WAL

Shares of Western Alliance Bancorporation Are Down -11.93% -- Are They Valued Fairly?

Regional Banking company Western Alliance Bancorporation is taking Wall Street by surprise today, falling to $63.02 and marking a -11.93% change compared to the S&P 500, which moved -0.21%. WAL is -27.71% below its average analyst target price of $87.18, which implies there is more upside for the stock.

As such, the average analyst rates it at buy. Over the last year, Western Alliance Bancorporation has underperfomed the S&P 500 by -7.58%, moving -13.86%.

Western Alliance Bancorporation is the banking holding company for Western Alliance Bank offering various banking products and related services primarily in Arizona, California and Nevada.

Western Alliance Bancorporation's trailing 12 month P/E ratio is 9, based on its trailing EPS of $9.7. The company has a forward P/E ratio of according to its forward EPS of $11.4 -- which is an estimate of what its earnings will look like in the next quarter. The P/E ratio is the company's share price divided by its earnings per share. In other words, it represents how much investors are willing to spend for each dollar of the company's earnings (revenues minus the cost of goods sold, taxes, and overhead). As of the first quarter of 2023, the finance sector has an average P/E ratio of 14.34, and the average for the S&P 500 is 15.97.

It’s important to put the P/E ratio into context by dividing it by the company’s projected five-year growth rate. This results in the Price to Earnings Growth, or PEG ratio.
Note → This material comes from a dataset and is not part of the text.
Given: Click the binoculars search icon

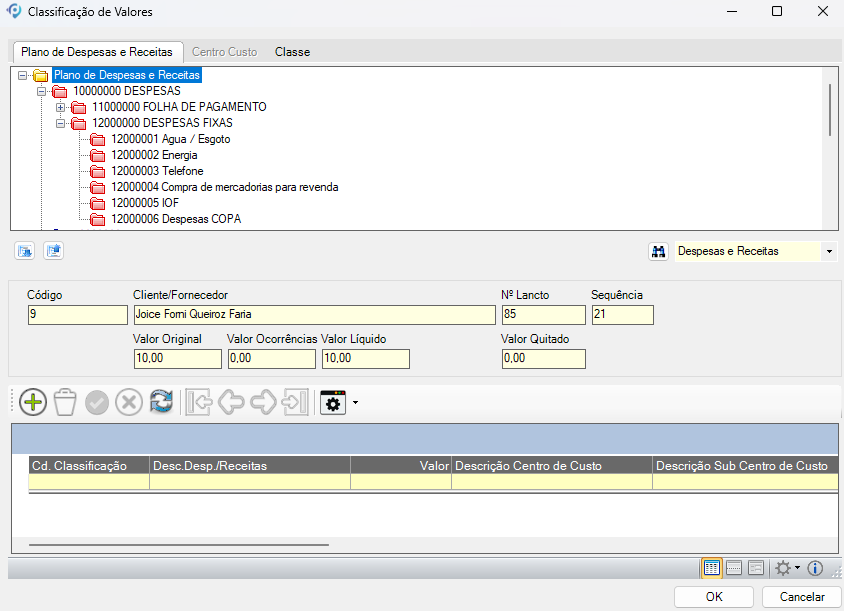Looking at the screenshot, I should 658,252.
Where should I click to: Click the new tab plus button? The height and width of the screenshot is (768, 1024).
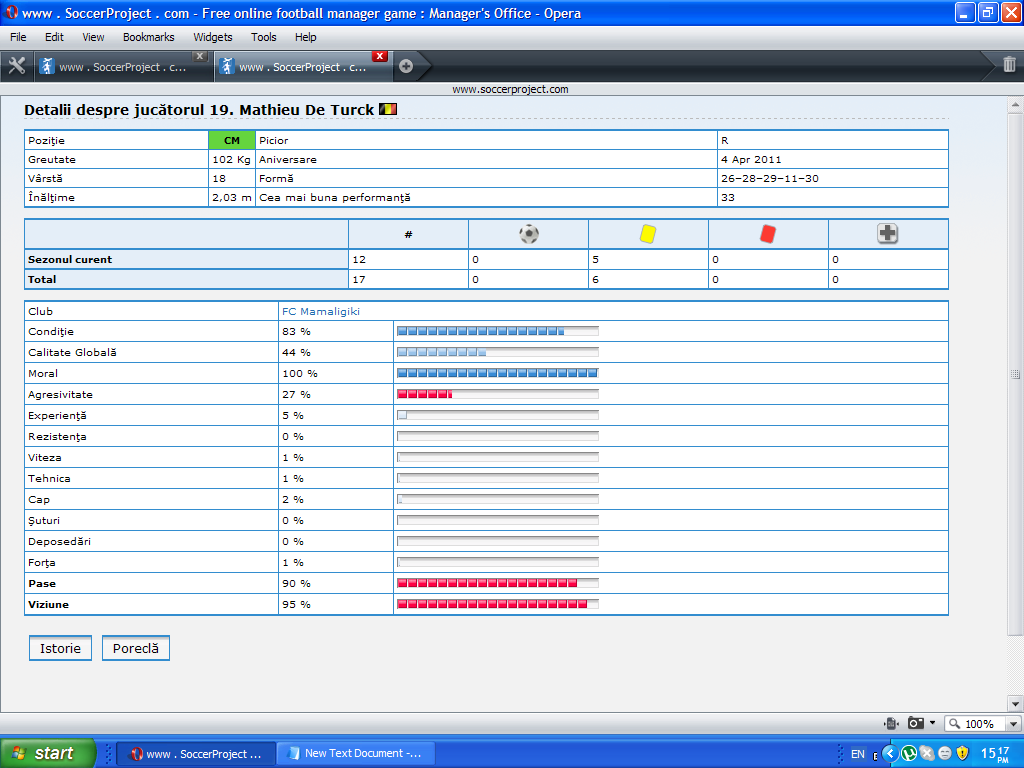[406, 67]
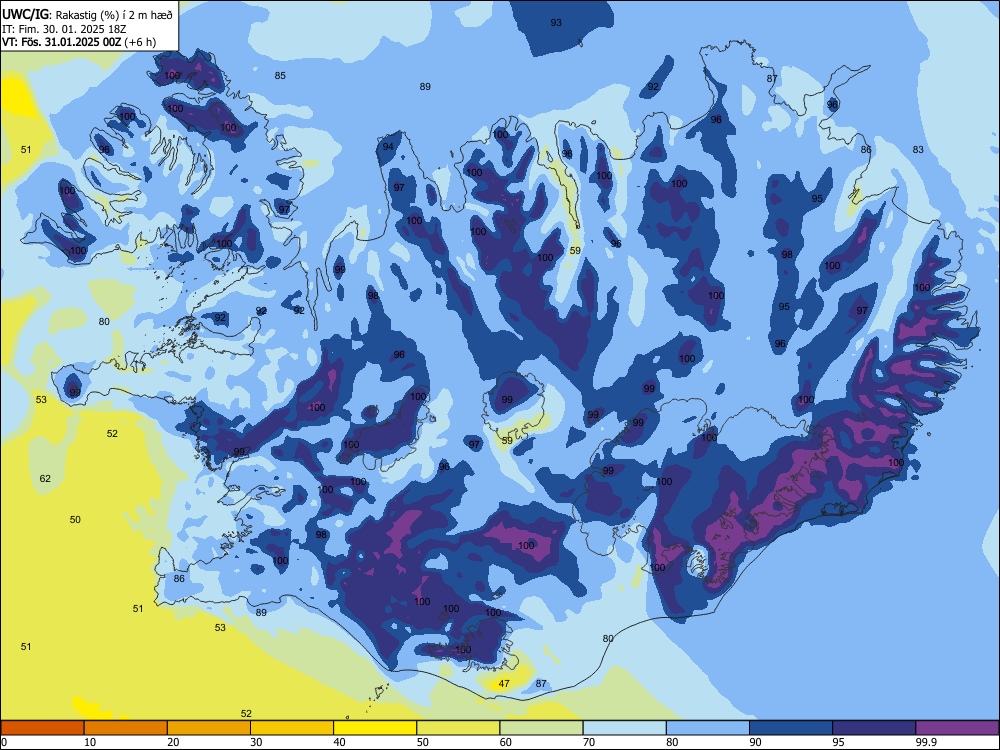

Companies with comparatively high P/E ratios may still have a reasonable PEG ratio if their expected growth is strong. On the other hand, a company with low P/E ratios may not be of value to investors if it has low projected growth.

Western Alliance Bancorporation's PEG ratio of 1.84 indicates that its P/E ratio is fair compared to its projected earnings growth. Insofar as its projected earnings growth rate turns out to be true, the company is probably fairly valued by this metric.

When we subtract capital expenditures from operating cash flows, we are left with the company's free cash flow, which for Western Alliance Bancorporation was $2,1 Billion as of its last annual report.

The balance of cash flows represents the capital that is available for re-investment in the business, or for payouts to equity investors as dividends. The company's average cash flow over the last 4 years has been $247,327,800.00 and they've been growing at an average rate of -64.58%. WAL's weak free cash flow trend shows that it might not be able to sustain its dividend payments, which over the last 12 months has yielded 2.01% to investors. Cutting the dividend can compound a company's problems by causing investors to sell their shares, which further pushes down its stock price.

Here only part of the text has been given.